Vinod Mubayi and Raza Mir


Modi’s gyrations in the U.S. in the company of assorted tech tycoons in Silicon Valley exhibit his desperation to connect with his followers and cheerleaders, who now seem to be mostly in the diaspora, as a way of compensating for his lackluster performance at home.  Facebook, Google, and Microsoft executives are embracing him because their markets at home are saturating and they are looking for other opportunities to make money. It is interesting that the rosier accounts of his trip are all in the Indian media, which is still in thrall to him, while the mainstream U.S. press appears to have mostly ignored him.


Back at home in India, all the recent political and cultural news reinforces the trajectory the nation embarked on after the 2014 election. The party that acquired an absolute majority of seats in the Lok Sabha with 30% of the popular vote is now accelerating its drive towards subverting the liberal-democratic Constitution bequeathed to the nation by its founders after independence from Britain. The acts of hate, intolerance, and bigotry being perpetrated on the Indian political, social, and cultural fabric by organized groups or individuals connected to the ruling dispensation, are not, in and of themselves new or unknown; they were, on occasion, resorted to during earlier regimes in pursuit of “pragmatic” policies aimed at placating, wooing, or, more often, surrendering to sundry interest groups that were important vote banks in various areas of the country. But that was then. What is being done now is a comprehensive programmatic attempt to remake the fabric of the country to serve a majoritarian interest defined solely in terms of religious identity, Hindutva or Hindu-ness, on the surface but behind which looms a monolithic, unelected, upper-caste, hierarchical organization, the RSS. This shadowy organization, that claims it is merely a cultural group, is the true ruler of India; the BJP is merely its political wing and Modi, a former RSS pracharak, its choice as political leader. Its goal is to alter the basic character of the Indian state.


Let us consider a few recent acts, undoubtedly promoted by its many acolytes and servers:


(1) The assassination of rationalist thinkers and activists by activists or criminals who remain unknown and unapprehended by the police but whose identity as Hindutvawadis is not in question.  The killings of Narayan Dabholkar, Comrade Govind Pansare, and, very recently, Prof.  Kalburgi, were all done because these individuals challenged obscurantist thinking and writing, and the use of religious prejudice and superstition as a means of undermining reason and rationality. Many other progressive individuals continue to receive hate mail or death threats.
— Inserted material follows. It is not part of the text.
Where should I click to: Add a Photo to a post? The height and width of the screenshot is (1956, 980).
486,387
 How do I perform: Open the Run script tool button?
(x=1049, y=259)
(2) The attempt by the state to coercively alter the food habits of the citizenry by enforcing bans on various food items that offend the sensibilities or religious practices of one group or the other belonging to the majority. The fact is that it is exclusively the minorities, in particular Muslims, who are made to economically suffer from these bans, which negatively impact the pockets of those in the meat trade.

(3) Sabotaging the prosecution of Hindutva terrorists who have committed many terrorist acts, such as bomb blasts of the Samjhauta Express, Ajmersharif, Mecca Masjid and others that have killed and maimed many innocent victims, but whose perpetrators remain unpunished as the police and judicial system grind on slowly, and witnesses are killed or are threatened and recant. A senior Maharashtra public prosecutor, Rohini Salian, accused the National Investigation Agency, a Central Government body, of deliberately obstructing and retarding prosecution of these terrorists as they belonged to Hindutva groups that were probably close to political figures.


(4) Appointing third rate Hindutva ideologues as directors of prestigious national institutions, such as the Film and Television Institute of India, FTII, whose students went on strike, or other academic bodies like the Indian Council of Historical Research, the University Grants Commission, etc. This bound to cause long-term damage to the Indian academy, but Modi and his regime, whose academic credentials do not extend beyond Twitter, and Facebook are probably least bothered. Appointing a virtual illiterate, Smriti Irani, as the Human Resources Development Minister gave sufficient notice for what has followed.


“Vikas” for Modi and his ilk is the so-called Gujarat model, offering freebies to fat cats to make what they can regardless of what they do to the environment or the welfare or those less well-off. He can get away with it as long as the media in the country, owned by the same fat cats, pull for him or his RSS managers and their acolytes can continue to successfully polarize the electorate to let him win elections.